=== SOURCE DOCUMENT ===

# Can parents visit Australia while waiting for their 103 visa?



## matche (Jul 27, 2010)

Hello, I am going to sponsor my parents for the visa subclass 103. I understand that it may take more than 10 years to process the visa.
My parents may visit Australia in 5 years’ time and stay for a long period (may be 2-3 years), just wondering can my parents visit Australia as a visitor, while their 103 is under processing? 
Any advice will be highly appreciated.


----------



## CCMS (Oct 10, 2013)

From DIBP web-site :

*Visitor visas for parents of Australians*

Due to the length of the permanent Parent (Migrant) visa (subclass 103) queue, and the desirability of family reunion, we might grant a more generous Visitor visa. You will automatically be considered for this if you are a parent or step-parent of:

-an Australian citizen or permanent resident.
-an eligible New Zealand citizen.

We will consider these applications on a case-by-case basis. We can grant visas that last up to:

-five years for parents outside Australia who are in the Parent (Migrant) visa (subclass 103) queue
-three years for parents outside Australia who have had a previous Australian visa and complied with the visa conditions, and either:
have not applied for a Parent visa
have applied for a Parent visa (subclass 103) but are not yet in the Parent visa queue
-18 months for parents who have not previously travelled to Australia and either:
have not applied for a Parent visa, or
have applied for a Parent visa (subclass 103) but are not yet in the Parent visa queue.

===

Reproduce the passage of the forum thread about parents visiting Australia during a 103 visa wait, between "-an Australian citizen" and "Parent visa queue.", inclusive.

=== DATASET EXCERPT ===

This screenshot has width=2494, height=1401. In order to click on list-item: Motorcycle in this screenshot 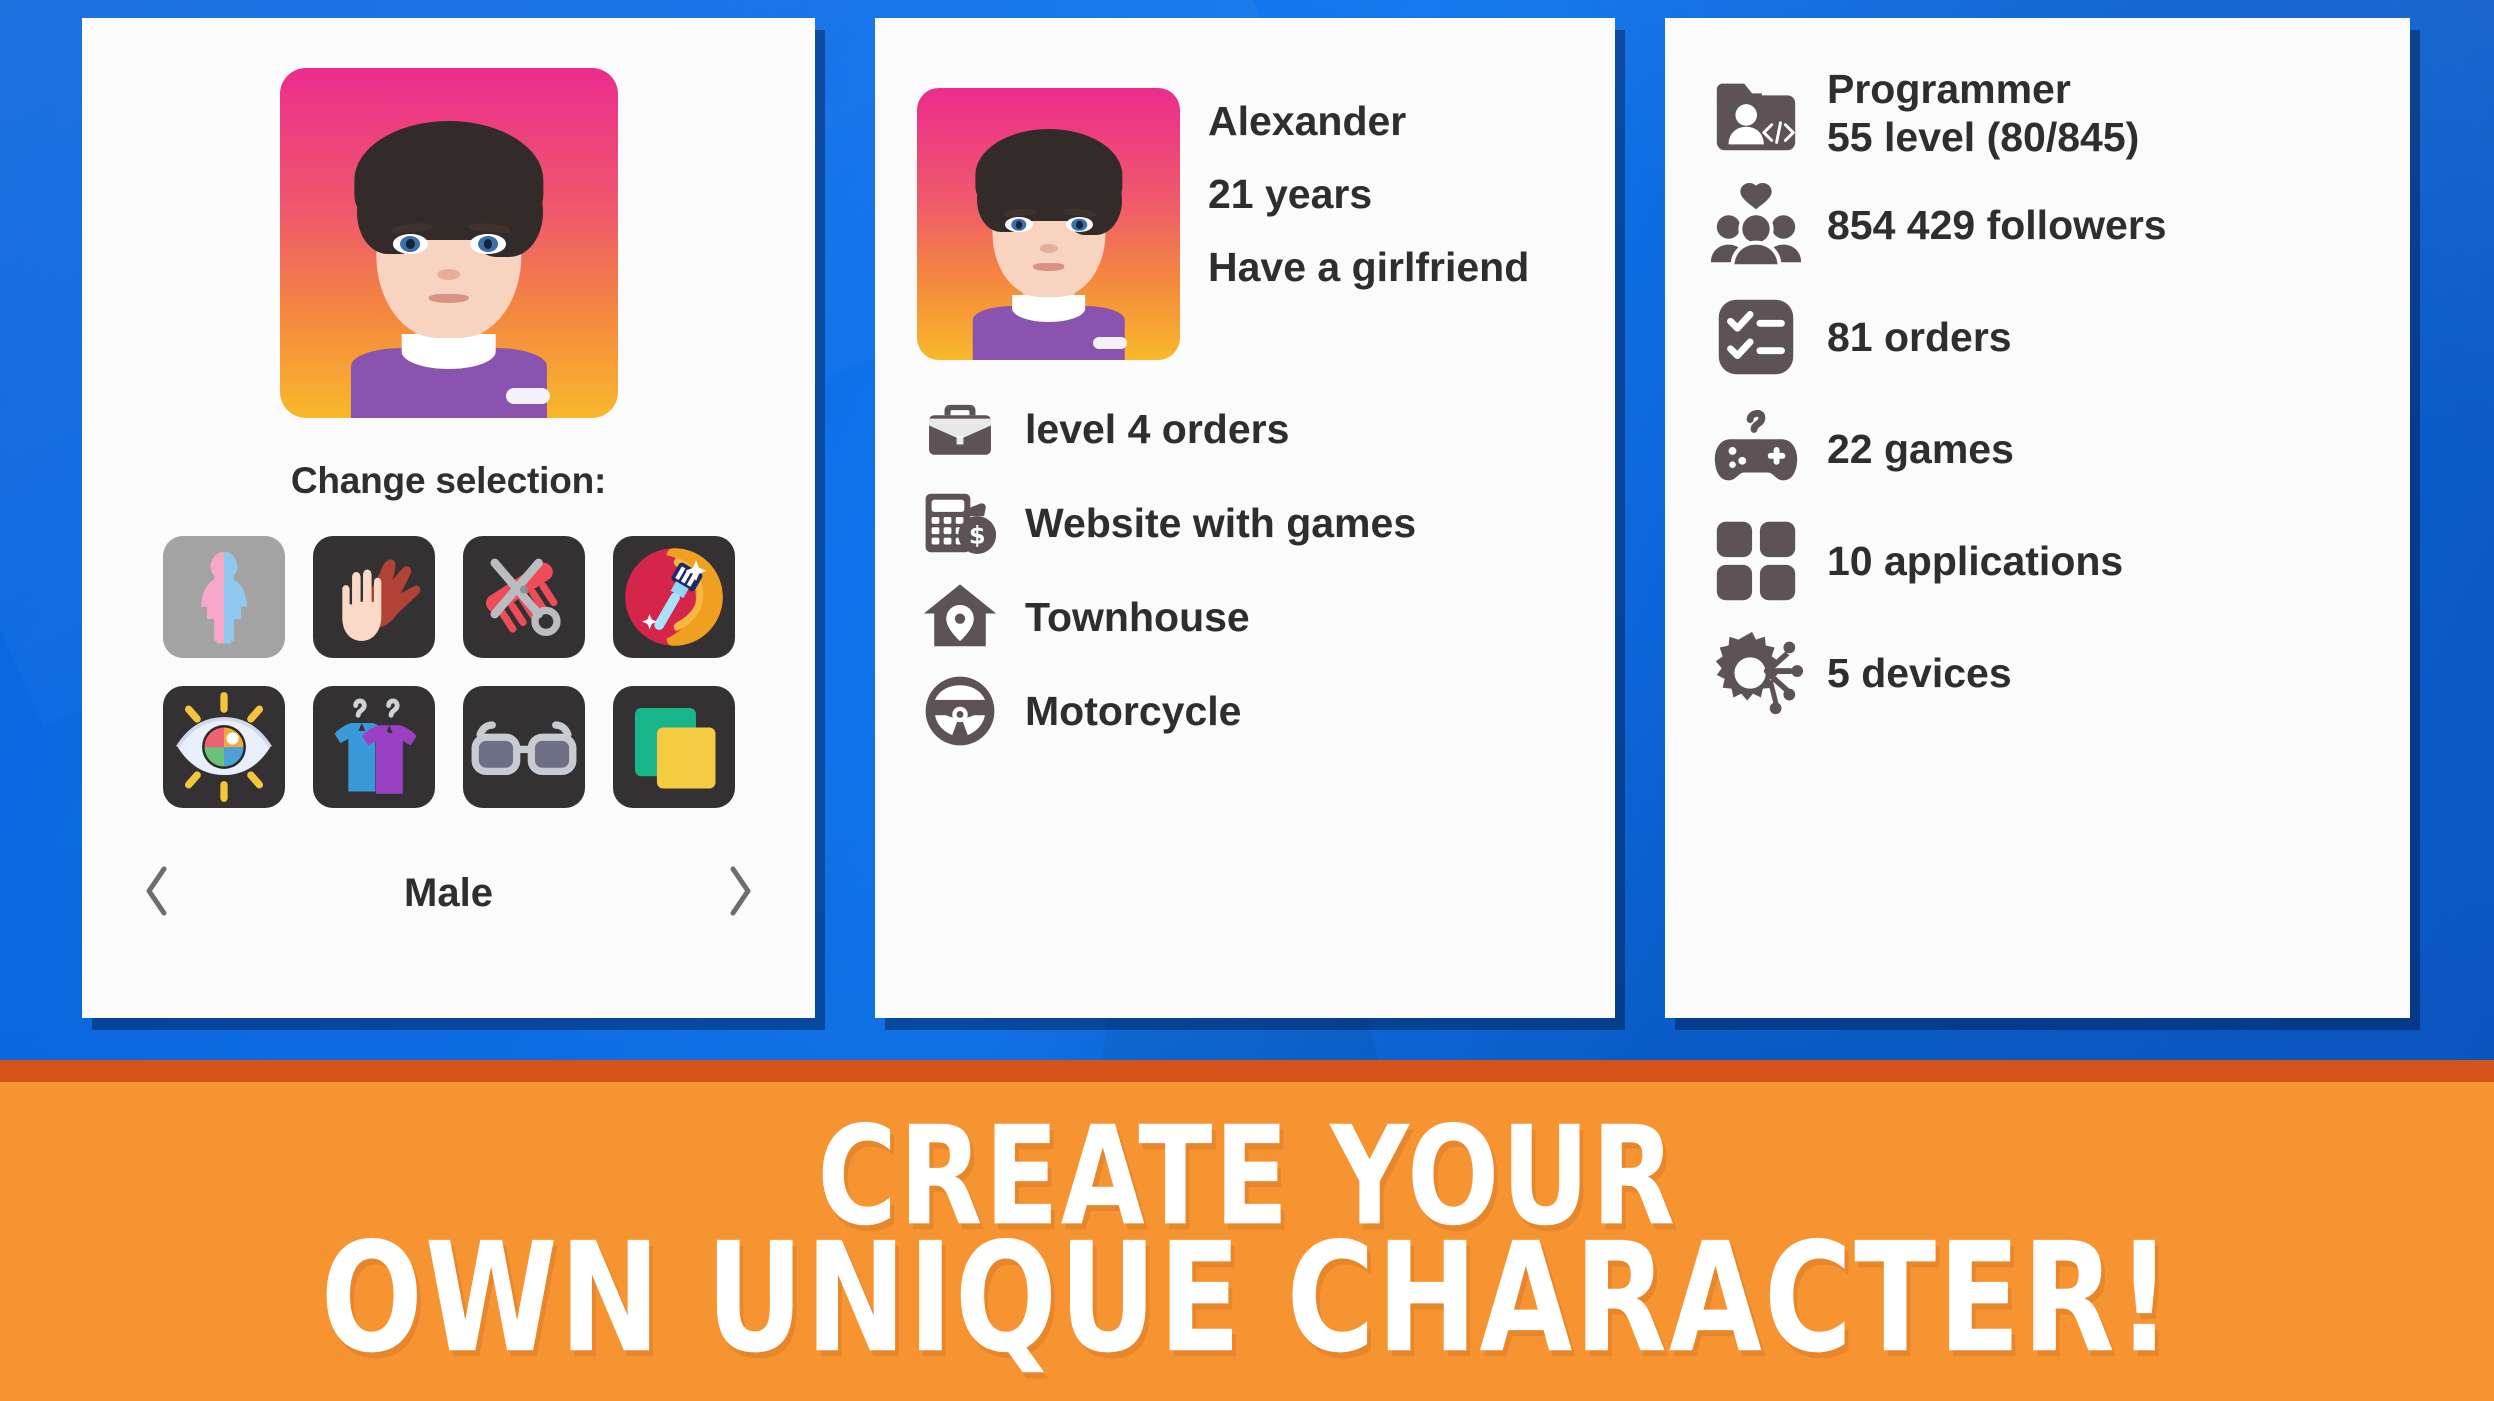, I will do `click(1266, 711)`.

===

PROBLEM SOLUTION:
-an Australian citizen or permanent resident.
-an eligible New Zealand citizen.

We will consider these applications on a case-by-case basis. We can grant visas that last up to:

-five years for parents outside Australia who are in the Parent (Migrant) visa (subclass 103) queue
-three years for parents outside Australia who have had a previous Australian visa and complied with the visa conditions, and either:
have not applied for a Parent visa
have applied for a Parent visa (subclass 103) but are not yet in the Parent visa queue
-18 months for parents who have not previously travelled to Australia and either:
have not applied for a Parent visa, or
have applied for a Parent visa (subclass 103) but are not yet in the Parent visa queue.